With “Bingo,” we catch a glimpse, along with him, of an alternate future. Like Walt and Skyler touring their future home in a Breaking Bad flashback, we know what’s to come. Unlike that, however, we know that this won’t pan out. There’s never going to be a McGill, Wexler & Associates. He’s never going to be able to walk across his spacious suite and ask her where she’d like to go to lunch. They’re never going to work together on the same client.
Everything fragments. He saw how all of the pieces could fit together, but (or perhaps “and”) he failed to see that they never would.
You make a bad decision, and you live with the consequences. You can climb above your station, but you can only fight against gravity for so long.
You take the money, and you give it back. You take the client, and you give him back.

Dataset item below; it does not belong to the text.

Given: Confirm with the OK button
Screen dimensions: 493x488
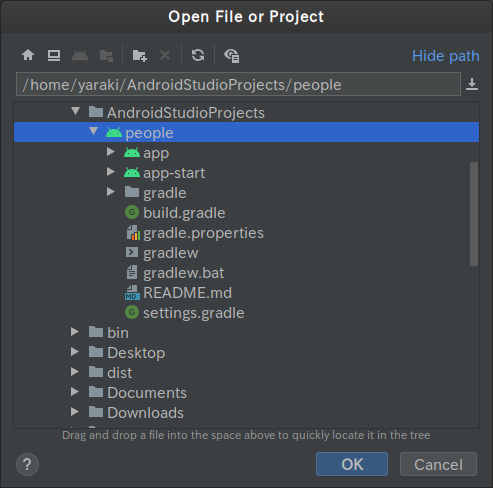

You end up in a situation that sees you fighting against something you want…forcing it away…beating it back. They call that doing “the right thing.” And, in the process, you lose something else you wanted. Probably what you wanted most of all.
The empty office becomes less of a goal and more of a reminder of what you’ll never have.
“Bingo” introduces us to a Jimmy McGill who comes dangerously close to making something of himself.
As the episode ends and he affects the voice of an invented secretary, I think he still believes in himself. But he believes in himself a little less than he did.
Time and fate and consequence will continue to wear that down to nothing. And that’s, quite literally, when there will be no more Jimmy McGill.